● Aufgaben
1 - Beantworten Sie zum Text über Adipositas und Insulin die folgenden Fragen:
(a) Welche Fachgesellschaft warnte in einem State-of-the-Art-Review vor der Verteufelung gesättigter Fette?
(b) Welches Brot wurde in der „Düsseldorfer Brotstudie“ durch ein „Low-Insulin-Brot“ ersetzt?
(c) Welche mittlere Gewichtsabnahme ergab das umfassende Schulungsprogramm nach einem Jahr?
2 - Schreiben Sie aus dem Text über Adipositas und Insulin die Stelle von „Die Ernährungsempfehlung, die“ bis einschließlich „Fette zu meiden.“ wortgetreu ab.

● Lesetext
━━━━━━━━━━

Adipositas ein großes Geschäft
Zumindest hat vor zwei Jahren das American College of Cardiology in einem State-of-the-Art-Review vor der Verteufelung insbesondere gesättigter Fette gewarnt (JACC 2020; 76: 844–57). Die Studien CORDIOPREV (Lancet 2022; 399: 1876–85) und PREDIMED (N Engl J Med. 2018; 378: 2441–2) haben in randomisierten Interventionen sogar für den hohen Konsum an Olivenöl einen schützenden Effekt auf die kardiovaskulären Ereignisse zeigen können.
Die Ernährungsempfehlung, die auch schon damals höchst umstritten war, muss man heute wohl als „American Fake News“ betrachten. Zusammenfassend helfen wir Menschen mit Übergewicht und Adipositas nicht, wenn wir ihnen raten, Zucker und Fette zu meiden.
Wir haben am Westdeutschen Diabetes- und Gesundheitszentrum (Verbund Katholischer Kliniken Düsseldorf) den in der Übersichtsarbeit „Insulin translates unfavourable lifestyle into obesity“ vorgeschlagenen Weg, Gewichtsabnahme durch die Reduktion der körpereigenen Insulinspiegel zu erreichen, in verschiedenen randomisierten Studien nachgewiesen.
In der kürzlich publizierten „Düsseldorfer Brotstudie“ haben wir mit einem kontrollierten, randomisierten und doppelblinden Studienansatz zeigen können, dass der Austausch von einem Roggenmischbrot, das entgegen den Erwartungen eine erhebliche Insulinproduktion auslöst, durch ein „Low-Insulin-Brot“ zu einer mittleren Gewichtsabnahme von mehr als 2 kg führt (Nutrients 2023; 15: 1301).
Ein umfassendes Programm, bei dem die Teilnehmer in verschiedenen Schulungen mit der „Low-Insulin-Ernährung“ vertraut gemacht wurden, hat zu einer Gewichtsabnahme im Mittel zwischen 8–10 kg nach einem Jahr geführt (Nutrients 2020; 12: 3004).

━━━━━━━━━━

● Gegebene Daten
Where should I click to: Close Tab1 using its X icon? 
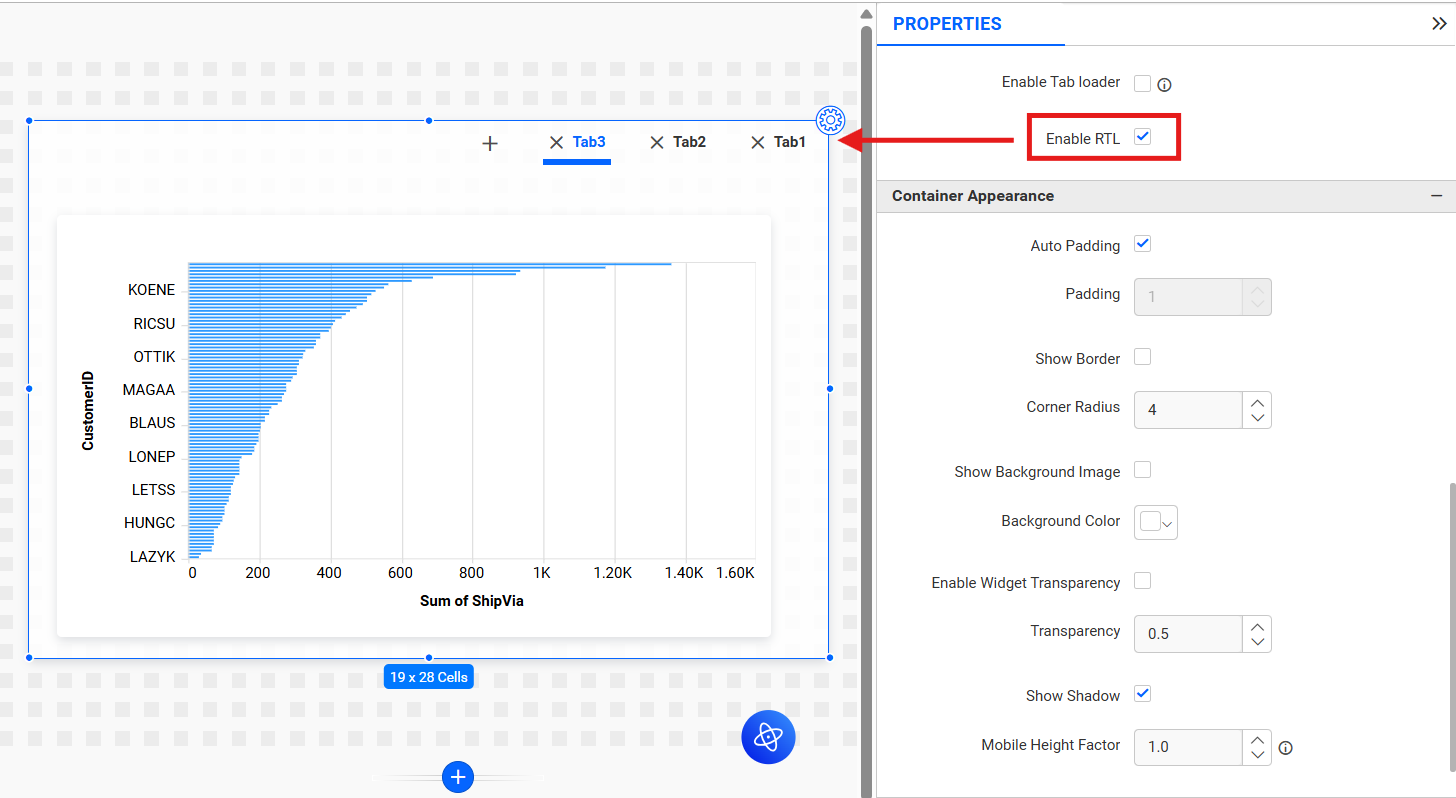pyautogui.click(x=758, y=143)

━━━━━━━━━━

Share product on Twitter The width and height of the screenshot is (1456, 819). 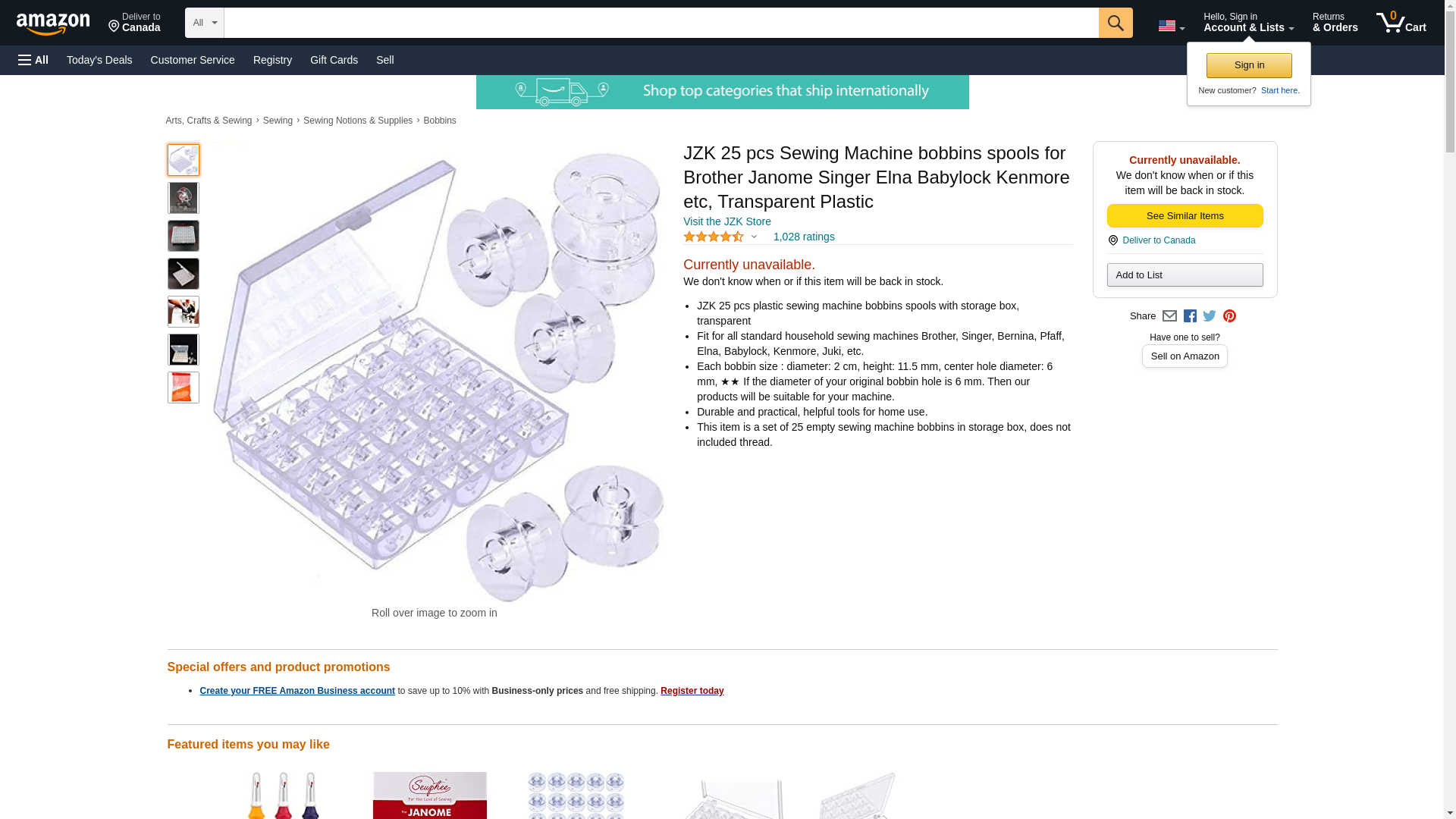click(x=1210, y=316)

━━━━━━━━━━

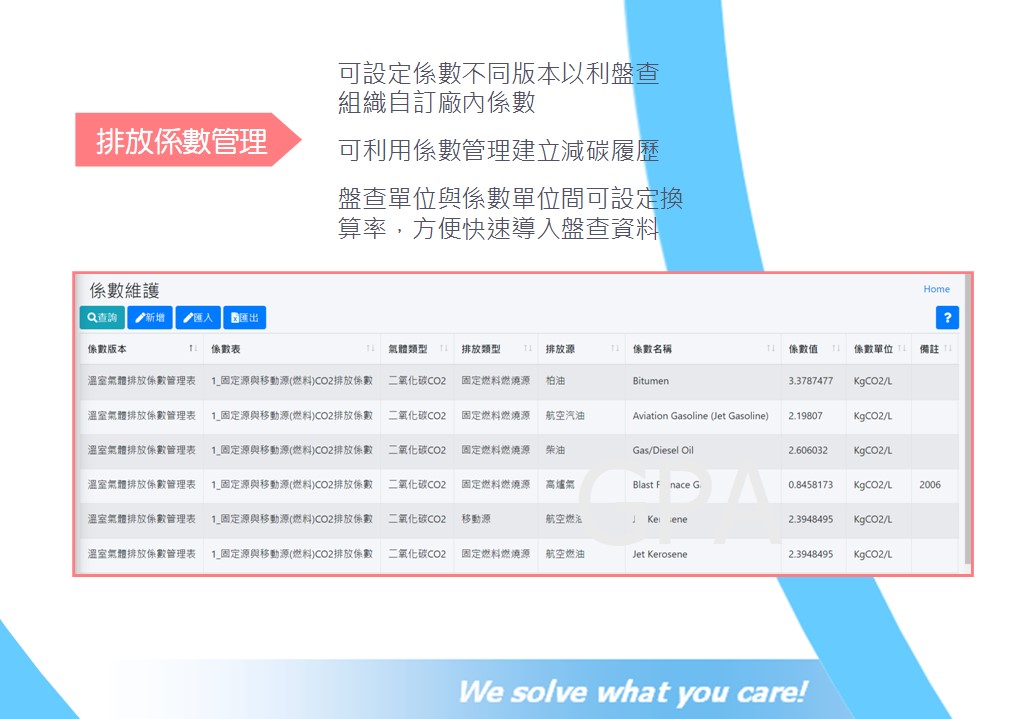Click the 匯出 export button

━━━━━━━━━━

● Lösungen
1 -
(a) Das American College of Cardiology.
(b) Ein Roggenmischbrot.
(c) Zwischen 8 und 10 kg.

2 -
Die Ernährungsempfehlung, die auch schon damals höchst umstritten war, muss man heute wohl als „American Fake News“ betrachten. Zusammenfassend helfen wir Menschen mit Übergewicht und Adipositas nicht, wenn wir ihnen raten, Zucker und Fette zu meiden.